INFORMATION PROVIDED:
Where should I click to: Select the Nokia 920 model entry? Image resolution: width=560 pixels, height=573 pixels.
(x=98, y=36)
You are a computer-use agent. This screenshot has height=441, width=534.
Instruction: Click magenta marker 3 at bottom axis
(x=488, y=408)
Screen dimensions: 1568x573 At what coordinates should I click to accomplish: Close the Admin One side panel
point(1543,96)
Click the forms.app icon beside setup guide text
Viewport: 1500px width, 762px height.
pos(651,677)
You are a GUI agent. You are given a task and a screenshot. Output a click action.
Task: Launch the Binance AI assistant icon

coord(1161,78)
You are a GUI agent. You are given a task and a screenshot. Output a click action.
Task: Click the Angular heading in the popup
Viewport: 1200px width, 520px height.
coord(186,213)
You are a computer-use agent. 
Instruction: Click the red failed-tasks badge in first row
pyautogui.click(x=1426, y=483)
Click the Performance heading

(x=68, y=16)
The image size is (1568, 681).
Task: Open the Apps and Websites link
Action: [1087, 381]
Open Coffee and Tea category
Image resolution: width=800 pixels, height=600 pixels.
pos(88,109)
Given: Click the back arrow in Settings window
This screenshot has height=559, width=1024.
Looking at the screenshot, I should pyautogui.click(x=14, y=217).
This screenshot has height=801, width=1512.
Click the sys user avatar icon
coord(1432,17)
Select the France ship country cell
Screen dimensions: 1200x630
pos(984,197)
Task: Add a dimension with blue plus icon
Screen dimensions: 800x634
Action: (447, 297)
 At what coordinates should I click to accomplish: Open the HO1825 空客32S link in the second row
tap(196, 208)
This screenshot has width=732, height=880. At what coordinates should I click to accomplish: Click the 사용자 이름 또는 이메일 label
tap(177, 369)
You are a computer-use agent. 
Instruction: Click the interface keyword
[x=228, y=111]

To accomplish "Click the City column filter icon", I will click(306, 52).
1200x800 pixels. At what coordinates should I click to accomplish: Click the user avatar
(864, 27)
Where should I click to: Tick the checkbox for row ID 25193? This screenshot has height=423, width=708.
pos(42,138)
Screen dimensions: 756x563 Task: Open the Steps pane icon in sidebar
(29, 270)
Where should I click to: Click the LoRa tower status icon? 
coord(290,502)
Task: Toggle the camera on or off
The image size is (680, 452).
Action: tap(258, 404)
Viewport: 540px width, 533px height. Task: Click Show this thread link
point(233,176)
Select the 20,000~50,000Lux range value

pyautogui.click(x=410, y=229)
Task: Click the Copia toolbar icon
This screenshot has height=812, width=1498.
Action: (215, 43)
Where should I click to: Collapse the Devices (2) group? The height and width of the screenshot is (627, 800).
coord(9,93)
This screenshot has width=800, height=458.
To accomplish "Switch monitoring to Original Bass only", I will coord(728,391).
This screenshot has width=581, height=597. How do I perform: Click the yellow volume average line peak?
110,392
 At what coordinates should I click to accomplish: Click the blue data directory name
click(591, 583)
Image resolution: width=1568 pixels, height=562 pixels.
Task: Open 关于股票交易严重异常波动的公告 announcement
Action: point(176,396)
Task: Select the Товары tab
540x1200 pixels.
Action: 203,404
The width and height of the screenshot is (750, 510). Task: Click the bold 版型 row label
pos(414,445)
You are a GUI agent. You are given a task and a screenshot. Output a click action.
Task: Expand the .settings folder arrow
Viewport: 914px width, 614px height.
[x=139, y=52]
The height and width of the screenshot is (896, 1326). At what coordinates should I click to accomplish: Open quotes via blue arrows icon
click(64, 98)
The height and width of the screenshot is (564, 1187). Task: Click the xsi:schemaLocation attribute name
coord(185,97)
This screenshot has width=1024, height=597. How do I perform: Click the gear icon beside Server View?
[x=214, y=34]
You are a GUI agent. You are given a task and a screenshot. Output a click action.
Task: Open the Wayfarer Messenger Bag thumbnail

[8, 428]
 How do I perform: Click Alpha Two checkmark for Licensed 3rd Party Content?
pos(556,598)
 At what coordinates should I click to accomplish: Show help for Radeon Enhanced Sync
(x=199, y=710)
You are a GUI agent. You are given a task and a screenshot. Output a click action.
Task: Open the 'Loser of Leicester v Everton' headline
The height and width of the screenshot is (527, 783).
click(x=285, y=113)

WHAT NEEDS TO BE DONE:
Reproduce the lines above unchanged, covering all the rows.

TASK RESPONSE:
Where should I click to: Select the Nokia 920 model entry? Image resolution: width=560 pixels, height=573 pixels.
(x=98, y=36)
You are a computer-use agent. This screenshot has height=441, width=534.
Instruction: Click magenta marker 3 at bottom axis
(x=488, y=408)
Screen dimensions: 1568x573 At what coordinates should I click to accomplish: Close the Admin One side panel
point(1543,96)
Click the forms.app icon beside setup guide text
Viewport: 1500px width, 762px height.
pos(651,677)
You are a GUI agent. You are given a task and a screenshot. Output a click action.
Task: Launch the Binance AI assistant icon

coord(1161,78)
You are a GUI agent. You are given a task and a screenshot. Output a click action.
Task: Click the Angular heading in the popup
Viewport: 1200px width, 520px height.
coord(186,213)
You are a computer-use agent. 
Instruction: Click the red failed-tasks badge in first row
pyautogui.click(x=1426, y=483)
Click the Performance heading

(x=68, y=16)
The image size is (1568, 681).
Task: Open the Apps and Websites link
Action: [1087, 381]
Open Coffee and Tea category
Image resolution: width=800 pixels, height=600 pixels.
pos(88,109)
Given: Click the back arrow in Settings window
This screenshot has height=559, width=1024.
Looking at the screenshot, I should pyautogui.click(x=14, y=217).
This screenshot has height=801, width=1512.
Click the sys user avatar icon
coord(1432,17)
Select the France ship country cell
Screen dimensions: 1200x630
pos(984,197)
Task: Add a dimension with blue plus icon
Screen dimensions: 800x634
Action: (447, 297)
 At what coordinates should I click to accomplish: Open the HO1825 空客32S link in the second row
tap(196, 208)
This screenshot has width=732, height=880. At what coordinates should I click to accomplish: Click the 사용자 이름 또는 이메일 label
tap(177, 369)
You are a computer-use agent. 
Instruction: Click the interface keyword
[x=228, y=111]

To accomplish "Click the City column filter icon", I will click(306, 52).
1200x800 pixels. At what coordinates should I click to accomplish: Click the user avatar
(864, 27)
Where should I click to: Tick the checkbox for row ID 25193? This screenshot has height=423, width=708.
pos(42,138)
Screen dimensions: 756x563 Task: Open the Steps pane icon in sidebar
(29, 270)
Where should I click to: Click the LoRa tower status icon? 
coord(290,502)
Task: Toggle the camera on or off
The image size is (680, 452).
Action: tap(258, 404)
Viewport: 540px width, 533px height. Task: Click Show this thread link
point(233,176)
Select the 20,000~50,000Lux range value

pyautogui.click(x=410, y=229)
Task: Click the Copia toolbar icon
This screenshot has height=812, width=1498.
Action: (215, 43)
Where should I click to: Collapse the Devices (2) group? The height and width of the screenshot is (627, 800).
coord(9,93)
This screenshot has width=800, height=458.
To accomplish "Switch monitoring to Original Bass only", I will coord(728,391).
This screenshot has width=581, height=597. How do I perform: Click the yellow volume average line peak?
110,392
 At what coordinates should I click to accomplish: Click the blue data directory name
click(591, 583)
Image resolution: width=1568 pixels, height=562 pixels.
Task: Open 关于股票交易严重异常波动的公告 announcement
Action: point(176,396)
Task: Select the Товары tab
540x1200 pixels.
Action: 203,404
The width and height of the screenshot is (750, 510). Task: Click the bold 版型 row label
pos(414,445)
You are a GUI agent. You are given a task and a screenshot. Output a click action.
Task: Expand the .settings folder arrow
Viewport: 914px width, 614px height.
[x=139, y=52]
The height and width of the screenshot is (896, 1326). At what coordinates should I click to accomplish: Open quotes via blue arrows icon
click(64, 98)
The height and width of the screenshot is (564, 1187). Task: Click the xsi:schemaLocation attribute name
coord(185,97)
This screenshot has width=1024, height=597. How do I perform: Click the gear icon beside Server View?
[x=214, y=34]
You are a GUI agent. You are given a task and a screenshot. Output a click action.
Task: Open the Wayfarer Messenger Bag thumbnail

[8, 428]
 How do I perform: Click Alpha Two checkmark for Licensed 3rd Party Content?
pos(556,598)
 At what coordinates should I click to accomplish: Show help for Radeon Enhanced Sync
(x=199, y=710)
You are a GUI agent. You are given a task and a screenshot. Output a click action.
Task: Open the 'Loser of Leicester v Everton' headline
The height and width of the screenshot is (527, 783).
click(x=285, y=113)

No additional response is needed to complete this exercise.